The data:

****

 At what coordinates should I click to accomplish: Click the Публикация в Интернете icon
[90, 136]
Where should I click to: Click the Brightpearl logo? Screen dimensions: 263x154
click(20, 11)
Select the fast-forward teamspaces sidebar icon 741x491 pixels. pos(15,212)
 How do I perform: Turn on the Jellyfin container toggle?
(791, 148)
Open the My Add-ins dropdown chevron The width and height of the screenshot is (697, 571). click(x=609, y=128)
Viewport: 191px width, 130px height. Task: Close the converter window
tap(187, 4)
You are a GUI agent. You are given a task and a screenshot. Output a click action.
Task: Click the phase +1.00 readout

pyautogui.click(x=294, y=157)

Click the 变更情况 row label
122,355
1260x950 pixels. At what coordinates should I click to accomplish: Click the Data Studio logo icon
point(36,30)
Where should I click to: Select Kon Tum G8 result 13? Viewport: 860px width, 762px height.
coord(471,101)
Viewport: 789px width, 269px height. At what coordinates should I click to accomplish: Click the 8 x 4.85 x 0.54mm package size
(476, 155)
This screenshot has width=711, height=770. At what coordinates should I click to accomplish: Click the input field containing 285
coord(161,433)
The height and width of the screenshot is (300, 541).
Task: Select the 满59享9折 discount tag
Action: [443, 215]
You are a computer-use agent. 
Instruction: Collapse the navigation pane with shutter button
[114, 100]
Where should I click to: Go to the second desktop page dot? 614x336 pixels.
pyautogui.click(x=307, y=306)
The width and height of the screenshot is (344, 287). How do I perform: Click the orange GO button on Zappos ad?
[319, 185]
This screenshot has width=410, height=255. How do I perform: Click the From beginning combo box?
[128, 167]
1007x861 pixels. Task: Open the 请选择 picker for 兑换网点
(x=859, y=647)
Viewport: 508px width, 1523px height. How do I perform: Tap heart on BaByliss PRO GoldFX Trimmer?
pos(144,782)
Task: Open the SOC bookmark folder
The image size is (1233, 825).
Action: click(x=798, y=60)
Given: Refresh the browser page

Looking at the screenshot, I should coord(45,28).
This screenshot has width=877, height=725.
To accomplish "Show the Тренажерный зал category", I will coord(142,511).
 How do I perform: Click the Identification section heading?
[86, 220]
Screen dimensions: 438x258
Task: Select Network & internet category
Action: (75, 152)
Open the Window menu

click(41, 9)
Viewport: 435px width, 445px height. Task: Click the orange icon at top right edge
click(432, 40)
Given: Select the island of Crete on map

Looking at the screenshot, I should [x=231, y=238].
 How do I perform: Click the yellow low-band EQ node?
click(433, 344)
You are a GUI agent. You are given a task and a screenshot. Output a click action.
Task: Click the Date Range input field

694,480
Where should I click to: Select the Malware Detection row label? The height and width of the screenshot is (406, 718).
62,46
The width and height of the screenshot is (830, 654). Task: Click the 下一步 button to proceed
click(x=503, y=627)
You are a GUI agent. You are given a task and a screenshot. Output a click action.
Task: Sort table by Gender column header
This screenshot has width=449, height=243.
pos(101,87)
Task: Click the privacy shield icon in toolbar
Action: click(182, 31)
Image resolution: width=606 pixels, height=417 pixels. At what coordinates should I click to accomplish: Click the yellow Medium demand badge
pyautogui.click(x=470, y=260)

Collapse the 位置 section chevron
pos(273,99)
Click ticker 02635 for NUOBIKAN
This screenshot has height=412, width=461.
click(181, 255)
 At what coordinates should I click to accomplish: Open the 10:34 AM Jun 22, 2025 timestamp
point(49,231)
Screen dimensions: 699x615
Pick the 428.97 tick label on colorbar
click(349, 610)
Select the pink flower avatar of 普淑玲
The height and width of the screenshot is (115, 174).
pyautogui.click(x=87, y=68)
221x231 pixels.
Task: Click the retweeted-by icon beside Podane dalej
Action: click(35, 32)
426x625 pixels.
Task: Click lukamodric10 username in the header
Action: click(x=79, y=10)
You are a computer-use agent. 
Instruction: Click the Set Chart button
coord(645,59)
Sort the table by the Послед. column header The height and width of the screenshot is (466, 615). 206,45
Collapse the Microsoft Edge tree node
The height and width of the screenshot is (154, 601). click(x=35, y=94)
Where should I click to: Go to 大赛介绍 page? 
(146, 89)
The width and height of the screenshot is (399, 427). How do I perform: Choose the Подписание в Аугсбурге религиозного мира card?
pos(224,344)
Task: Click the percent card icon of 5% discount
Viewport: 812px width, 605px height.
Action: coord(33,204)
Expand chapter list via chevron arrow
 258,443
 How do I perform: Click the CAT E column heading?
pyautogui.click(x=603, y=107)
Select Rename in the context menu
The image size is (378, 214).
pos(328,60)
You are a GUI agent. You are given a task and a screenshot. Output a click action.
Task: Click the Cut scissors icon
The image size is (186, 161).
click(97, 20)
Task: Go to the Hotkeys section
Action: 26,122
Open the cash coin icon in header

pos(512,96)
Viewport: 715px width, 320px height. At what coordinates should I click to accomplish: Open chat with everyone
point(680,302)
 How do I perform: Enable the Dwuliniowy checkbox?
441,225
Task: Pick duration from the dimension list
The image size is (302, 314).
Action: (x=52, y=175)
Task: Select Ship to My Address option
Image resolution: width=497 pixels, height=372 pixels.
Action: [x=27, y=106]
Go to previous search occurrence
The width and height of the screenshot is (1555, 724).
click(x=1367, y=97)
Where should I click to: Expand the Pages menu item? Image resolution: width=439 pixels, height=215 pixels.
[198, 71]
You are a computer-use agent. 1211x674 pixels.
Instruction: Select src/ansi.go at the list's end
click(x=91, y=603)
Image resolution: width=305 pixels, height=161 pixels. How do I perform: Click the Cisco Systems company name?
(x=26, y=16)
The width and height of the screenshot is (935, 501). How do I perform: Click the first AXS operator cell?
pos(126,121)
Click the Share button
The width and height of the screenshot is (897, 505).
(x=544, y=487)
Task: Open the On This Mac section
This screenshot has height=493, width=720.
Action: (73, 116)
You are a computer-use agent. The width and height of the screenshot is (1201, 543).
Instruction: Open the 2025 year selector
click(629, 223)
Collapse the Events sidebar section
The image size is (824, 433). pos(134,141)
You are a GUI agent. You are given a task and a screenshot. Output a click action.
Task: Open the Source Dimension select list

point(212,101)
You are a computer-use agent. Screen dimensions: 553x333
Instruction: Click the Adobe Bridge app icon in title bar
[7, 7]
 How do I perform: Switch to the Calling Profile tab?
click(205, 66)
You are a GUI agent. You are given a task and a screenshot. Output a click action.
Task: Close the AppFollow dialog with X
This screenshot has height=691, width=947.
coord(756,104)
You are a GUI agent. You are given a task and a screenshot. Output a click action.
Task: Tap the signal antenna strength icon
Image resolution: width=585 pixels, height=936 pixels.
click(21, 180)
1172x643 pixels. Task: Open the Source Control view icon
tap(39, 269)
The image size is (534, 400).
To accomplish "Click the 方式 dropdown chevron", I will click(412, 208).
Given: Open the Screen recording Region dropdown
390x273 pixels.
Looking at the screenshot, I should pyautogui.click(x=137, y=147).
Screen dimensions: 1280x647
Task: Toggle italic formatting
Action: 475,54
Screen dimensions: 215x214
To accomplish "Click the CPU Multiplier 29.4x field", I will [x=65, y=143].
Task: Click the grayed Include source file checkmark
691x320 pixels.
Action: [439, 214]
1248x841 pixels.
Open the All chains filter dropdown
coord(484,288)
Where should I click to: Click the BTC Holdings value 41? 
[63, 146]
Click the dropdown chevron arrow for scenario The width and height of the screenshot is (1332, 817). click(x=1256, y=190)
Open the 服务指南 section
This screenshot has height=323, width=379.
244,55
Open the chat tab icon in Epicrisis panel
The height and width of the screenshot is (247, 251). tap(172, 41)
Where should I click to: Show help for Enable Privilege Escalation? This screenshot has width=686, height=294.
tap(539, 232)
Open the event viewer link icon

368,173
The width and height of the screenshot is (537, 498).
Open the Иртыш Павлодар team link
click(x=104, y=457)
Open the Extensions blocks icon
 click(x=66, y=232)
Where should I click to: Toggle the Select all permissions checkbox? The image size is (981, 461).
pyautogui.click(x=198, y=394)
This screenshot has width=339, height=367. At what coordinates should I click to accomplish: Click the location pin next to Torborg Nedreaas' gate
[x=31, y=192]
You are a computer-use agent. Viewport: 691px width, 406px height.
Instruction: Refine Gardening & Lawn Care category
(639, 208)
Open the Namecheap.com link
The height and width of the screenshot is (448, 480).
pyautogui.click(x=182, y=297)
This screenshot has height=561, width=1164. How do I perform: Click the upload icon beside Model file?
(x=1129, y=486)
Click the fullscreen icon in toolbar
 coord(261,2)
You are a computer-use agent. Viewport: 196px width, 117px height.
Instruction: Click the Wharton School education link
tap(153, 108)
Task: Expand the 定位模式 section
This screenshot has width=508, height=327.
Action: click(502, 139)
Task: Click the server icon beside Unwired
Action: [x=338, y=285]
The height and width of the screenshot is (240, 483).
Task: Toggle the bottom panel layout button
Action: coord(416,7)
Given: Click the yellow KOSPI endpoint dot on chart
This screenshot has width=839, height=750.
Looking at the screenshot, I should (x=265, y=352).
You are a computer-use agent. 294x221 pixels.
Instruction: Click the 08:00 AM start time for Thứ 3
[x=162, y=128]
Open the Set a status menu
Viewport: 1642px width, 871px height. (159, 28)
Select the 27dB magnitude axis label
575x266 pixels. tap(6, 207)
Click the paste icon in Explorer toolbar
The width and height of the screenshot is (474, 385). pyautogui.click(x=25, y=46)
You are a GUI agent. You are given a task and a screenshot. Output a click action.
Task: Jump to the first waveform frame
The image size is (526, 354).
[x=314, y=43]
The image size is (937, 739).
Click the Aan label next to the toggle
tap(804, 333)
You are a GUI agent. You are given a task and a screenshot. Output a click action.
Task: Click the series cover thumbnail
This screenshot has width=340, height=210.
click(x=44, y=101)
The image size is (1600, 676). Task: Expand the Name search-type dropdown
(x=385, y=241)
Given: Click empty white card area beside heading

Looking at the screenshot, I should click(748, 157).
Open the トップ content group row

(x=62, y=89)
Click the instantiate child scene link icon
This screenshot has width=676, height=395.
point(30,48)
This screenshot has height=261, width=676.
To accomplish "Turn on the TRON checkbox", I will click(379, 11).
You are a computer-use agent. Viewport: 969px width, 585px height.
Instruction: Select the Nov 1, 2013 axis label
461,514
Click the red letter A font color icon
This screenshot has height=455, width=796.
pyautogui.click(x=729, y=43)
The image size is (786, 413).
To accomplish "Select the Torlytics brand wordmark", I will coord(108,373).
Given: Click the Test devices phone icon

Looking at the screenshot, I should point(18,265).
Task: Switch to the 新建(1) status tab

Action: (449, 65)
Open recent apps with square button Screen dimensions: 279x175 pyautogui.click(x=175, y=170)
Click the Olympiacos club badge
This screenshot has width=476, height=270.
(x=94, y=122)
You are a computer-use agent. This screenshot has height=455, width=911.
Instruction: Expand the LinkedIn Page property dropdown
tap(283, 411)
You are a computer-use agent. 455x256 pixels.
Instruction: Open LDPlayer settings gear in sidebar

****

Problem:
Please report how many lines of the entries above include "table". Only the number is wanted.

Output for this task:
2